君しかいらない~クールな上司の独占欲(下)
「恵利ちゃんと話したいもん」
そう言ってくれた絵里さんも一緒に、リビングのテーブルを囲む。
テーブルの上にあったお酒を遠慮なく空けながら、はいこれ、と名刺をくれた。
大手化粧品メーカーの、宣伝部署の、主任さん。
あれ? これって…。
「お得意様じゃないですか…!」
しかも、うちの局のクライアントだ!
新庄さんを見ると、なんだか嫌そうな顔でうなずく。
「なんだ、社内なの?」
「すみません、名刺の持ちあわせがないんですけど、私も11営なんです、6部で」
「えっ、6部って…」
目を丸くして、私と新庄さんを、交互に指さす。
「貴志、あんた、ついに部下食っちゃったの!」
あけすけな言いかたに、つい赤面して、うつむく。
まだ食ってねえ、と低く吐き捨てる新庄さんに、ムード、お願いしますね…と何度目かになる祈りを捧げた。

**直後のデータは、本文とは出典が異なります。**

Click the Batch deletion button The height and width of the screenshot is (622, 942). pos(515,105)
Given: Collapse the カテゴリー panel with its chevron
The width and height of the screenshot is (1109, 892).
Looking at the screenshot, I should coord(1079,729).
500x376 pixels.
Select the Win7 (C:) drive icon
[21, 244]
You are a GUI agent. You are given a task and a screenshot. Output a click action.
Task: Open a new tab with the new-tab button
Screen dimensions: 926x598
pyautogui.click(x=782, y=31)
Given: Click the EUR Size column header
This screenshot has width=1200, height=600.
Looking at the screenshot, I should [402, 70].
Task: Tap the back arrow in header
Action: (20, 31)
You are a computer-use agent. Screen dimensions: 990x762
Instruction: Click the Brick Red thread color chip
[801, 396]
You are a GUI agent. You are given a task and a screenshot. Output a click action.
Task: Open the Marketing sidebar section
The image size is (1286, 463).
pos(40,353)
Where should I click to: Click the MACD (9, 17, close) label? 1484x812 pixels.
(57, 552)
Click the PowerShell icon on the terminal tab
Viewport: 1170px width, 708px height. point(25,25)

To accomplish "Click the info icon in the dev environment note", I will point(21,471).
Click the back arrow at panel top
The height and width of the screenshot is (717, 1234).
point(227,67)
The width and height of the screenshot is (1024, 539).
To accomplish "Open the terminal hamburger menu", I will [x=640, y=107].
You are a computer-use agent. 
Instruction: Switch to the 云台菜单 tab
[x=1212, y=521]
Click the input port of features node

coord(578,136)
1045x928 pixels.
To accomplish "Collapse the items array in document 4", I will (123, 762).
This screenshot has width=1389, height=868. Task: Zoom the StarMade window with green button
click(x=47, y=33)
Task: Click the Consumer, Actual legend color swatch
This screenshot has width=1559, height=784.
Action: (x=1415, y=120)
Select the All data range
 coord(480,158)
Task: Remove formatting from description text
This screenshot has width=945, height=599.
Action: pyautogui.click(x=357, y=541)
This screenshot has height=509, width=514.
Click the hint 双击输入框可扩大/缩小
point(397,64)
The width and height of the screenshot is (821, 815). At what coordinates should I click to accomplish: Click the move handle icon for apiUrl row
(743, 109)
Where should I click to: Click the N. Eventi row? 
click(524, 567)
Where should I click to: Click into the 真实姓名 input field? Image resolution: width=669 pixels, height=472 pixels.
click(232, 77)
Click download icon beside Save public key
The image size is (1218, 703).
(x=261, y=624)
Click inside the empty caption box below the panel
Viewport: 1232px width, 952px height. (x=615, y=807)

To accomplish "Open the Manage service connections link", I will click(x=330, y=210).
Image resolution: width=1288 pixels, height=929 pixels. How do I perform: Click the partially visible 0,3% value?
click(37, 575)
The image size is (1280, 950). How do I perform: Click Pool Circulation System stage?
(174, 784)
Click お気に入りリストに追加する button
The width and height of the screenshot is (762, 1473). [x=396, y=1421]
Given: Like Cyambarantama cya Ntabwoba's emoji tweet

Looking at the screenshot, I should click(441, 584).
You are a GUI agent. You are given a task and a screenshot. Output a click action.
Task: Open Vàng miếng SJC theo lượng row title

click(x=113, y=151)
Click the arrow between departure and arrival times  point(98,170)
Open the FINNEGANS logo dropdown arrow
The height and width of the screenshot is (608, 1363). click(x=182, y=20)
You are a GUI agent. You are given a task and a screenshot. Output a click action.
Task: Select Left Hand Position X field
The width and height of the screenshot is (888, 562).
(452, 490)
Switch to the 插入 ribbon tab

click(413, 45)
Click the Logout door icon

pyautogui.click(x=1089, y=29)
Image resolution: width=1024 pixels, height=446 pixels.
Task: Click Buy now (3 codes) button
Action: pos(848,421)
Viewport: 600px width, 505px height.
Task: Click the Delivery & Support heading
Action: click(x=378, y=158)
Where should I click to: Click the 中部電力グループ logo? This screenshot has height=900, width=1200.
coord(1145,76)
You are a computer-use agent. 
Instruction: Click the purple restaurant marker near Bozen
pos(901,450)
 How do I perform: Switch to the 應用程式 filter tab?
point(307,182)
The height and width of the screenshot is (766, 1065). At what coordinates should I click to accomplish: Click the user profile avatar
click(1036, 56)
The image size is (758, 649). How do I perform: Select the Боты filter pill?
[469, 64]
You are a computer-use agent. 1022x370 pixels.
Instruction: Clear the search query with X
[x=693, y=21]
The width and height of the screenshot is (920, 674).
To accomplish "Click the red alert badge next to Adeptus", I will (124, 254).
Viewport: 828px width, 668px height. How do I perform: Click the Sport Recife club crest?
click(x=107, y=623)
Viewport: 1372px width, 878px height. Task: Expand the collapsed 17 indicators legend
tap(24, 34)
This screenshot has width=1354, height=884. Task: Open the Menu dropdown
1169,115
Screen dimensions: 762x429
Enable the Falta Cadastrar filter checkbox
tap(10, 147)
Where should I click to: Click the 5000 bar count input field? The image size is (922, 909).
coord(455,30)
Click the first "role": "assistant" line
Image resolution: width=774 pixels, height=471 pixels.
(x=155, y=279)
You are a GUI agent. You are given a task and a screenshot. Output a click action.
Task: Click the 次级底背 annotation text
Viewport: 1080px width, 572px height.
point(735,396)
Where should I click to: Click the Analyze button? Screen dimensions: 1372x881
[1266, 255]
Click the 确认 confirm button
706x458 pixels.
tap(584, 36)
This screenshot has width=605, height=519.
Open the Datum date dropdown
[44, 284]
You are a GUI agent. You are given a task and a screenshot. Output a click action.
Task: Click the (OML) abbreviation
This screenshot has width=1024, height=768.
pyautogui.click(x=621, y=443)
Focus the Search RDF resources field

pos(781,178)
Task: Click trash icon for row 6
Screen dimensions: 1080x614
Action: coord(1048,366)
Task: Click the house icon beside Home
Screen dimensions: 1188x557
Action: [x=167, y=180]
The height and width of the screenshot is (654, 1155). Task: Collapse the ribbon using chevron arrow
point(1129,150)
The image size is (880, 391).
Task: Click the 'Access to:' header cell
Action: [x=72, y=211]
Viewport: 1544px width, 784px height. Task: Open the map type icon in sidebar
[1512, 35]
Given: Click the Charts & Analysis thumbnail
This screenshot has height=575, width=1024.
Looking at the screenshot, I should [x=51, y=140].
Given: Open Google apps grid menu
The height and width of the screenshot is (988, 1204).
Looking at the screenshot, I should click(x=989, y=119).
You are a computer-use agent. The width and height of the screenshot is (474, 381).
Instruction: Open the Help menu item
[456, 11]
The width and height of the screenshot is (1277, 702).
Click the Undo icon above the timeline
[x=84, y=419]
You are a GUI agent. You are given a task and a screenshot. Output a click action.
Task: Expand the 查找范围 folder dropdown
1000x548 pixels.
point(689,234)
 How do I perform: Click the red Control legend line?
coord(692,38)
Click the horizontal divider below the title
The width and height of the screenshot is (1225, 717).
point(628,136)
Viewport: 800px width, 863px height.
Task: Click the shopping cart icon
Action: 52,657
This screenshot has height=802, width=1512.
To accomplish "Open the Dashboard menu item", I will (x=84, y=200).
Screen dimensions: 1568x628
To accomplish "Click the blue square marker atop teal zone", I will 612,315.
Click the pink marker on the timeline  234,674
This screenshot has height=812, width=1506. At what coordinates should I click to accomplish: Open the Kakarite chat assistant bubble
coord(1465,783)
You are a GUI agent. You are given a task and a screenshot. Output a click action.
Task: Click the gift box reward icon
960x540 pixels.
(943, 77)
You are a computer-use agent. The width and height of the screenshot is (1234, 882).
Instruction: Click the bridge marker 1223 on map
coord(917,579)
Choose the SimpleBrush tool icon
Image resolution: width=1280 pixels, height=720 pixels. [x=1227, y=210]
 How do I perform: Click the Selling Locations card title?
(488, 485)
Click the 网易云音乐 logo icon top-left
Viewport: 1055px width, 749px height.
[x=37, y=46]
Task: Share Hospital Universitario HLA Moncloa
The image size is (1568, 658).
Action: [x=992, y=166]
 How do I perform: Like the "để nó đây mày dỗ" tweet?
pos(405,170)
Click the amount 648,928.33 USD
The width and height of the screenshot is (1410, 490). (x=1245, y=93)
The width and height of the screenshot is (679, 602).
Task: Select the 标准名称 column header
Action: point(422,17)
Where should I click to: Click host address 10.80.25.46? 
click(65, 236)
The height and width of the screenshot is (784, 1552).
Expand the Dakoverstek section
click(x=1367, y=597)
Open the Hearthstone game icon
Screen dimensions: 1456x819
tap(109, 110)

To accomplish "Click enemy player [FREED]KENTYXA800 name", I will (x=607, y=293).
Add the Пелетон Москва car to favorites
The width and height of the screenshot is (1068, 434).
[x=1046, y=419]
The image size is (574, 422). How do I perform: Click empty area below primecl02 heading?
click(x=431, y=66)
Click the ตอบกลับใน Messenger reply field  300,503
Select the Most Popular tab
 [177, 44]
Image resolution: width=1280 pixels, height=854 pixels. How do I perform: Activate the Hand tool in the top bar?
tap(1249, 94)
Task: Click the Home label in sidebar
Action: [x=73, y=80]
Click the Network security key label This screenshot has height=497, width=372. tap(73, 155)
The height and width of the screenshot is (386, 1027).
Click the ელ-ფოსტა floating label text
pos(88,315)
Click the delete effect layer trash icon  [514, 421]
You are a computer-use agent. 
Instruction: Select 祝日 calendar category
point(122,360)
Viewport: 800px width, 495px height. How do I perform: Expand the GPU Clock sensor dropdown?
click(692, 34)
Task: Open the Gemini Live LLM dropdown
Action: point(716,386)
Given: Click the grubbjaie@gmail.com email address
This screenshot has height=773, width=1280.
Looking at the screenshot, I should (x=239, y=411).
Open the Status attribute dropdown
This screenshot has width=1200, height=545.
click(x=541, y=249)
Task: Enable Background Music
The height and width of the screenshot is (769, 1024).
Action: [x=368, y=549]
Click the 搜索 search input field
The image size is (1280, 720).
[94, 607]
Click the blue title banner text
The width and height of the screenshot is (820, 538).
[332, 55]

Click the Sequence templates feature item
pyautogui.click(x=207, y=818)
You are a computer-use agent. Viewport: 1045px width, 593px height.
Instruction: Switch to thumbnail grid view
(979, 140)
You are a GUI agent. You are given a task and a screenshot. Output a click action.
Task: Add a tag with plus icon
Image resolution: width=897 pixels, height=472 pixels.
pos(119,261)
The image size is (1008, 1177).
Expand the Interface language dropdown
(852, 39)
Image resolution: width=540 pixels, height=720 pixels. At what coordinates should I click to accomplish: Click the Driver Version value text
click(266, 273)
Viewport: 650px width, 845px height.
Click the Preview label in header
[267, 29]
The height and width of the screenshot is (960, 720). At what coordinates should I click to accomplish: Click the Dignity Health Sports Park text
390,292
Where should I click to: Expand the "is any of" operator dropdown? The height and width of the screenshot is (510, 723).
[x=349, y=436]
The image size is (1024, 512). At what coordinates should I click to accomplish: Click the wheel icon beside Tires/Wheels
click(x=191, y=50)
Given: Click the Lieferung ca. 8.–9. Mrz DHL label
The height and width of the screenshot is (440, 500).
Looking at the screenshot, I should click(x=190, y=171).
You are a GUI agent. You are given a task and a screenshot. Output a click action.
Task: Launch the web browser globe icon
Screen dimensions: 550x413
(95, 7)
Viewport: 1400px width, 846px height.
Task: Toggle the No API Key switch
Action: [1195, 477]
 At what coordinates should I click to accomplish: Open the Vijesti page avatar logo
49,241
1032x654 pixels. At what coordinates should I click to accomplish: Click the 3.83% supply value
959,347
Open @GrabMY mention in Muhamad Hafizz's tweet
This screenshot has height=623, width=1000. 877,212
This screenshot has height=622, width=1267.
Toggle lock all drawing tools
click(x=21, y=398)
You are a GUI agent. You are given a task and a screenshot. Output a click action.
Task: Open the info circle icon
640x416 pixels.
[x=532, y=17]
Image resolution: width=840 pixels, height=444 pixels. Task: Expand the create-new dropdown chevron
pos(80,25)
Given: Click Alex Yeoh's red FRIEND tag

幸い絵里さんには聞こえなかったらしく、最低、と楽しそうに笑っている。
「名前で呼ばれてるんですね…」
もしかして、意外と家庭内の地位が低いんだろうかと訊いてみると。
「同い年だからな」
「同い年?」
一瞬、理解できなかった。
「双子なの、私たち」
「ええっ?」
でも、これ言われるの、あんた嫌なんだよね~、と冷やかすように、絵里さんが新庄さんの頭をかき回す。
うわあ。
ここまで新庄さんを好きに扱う人って、初めて見た。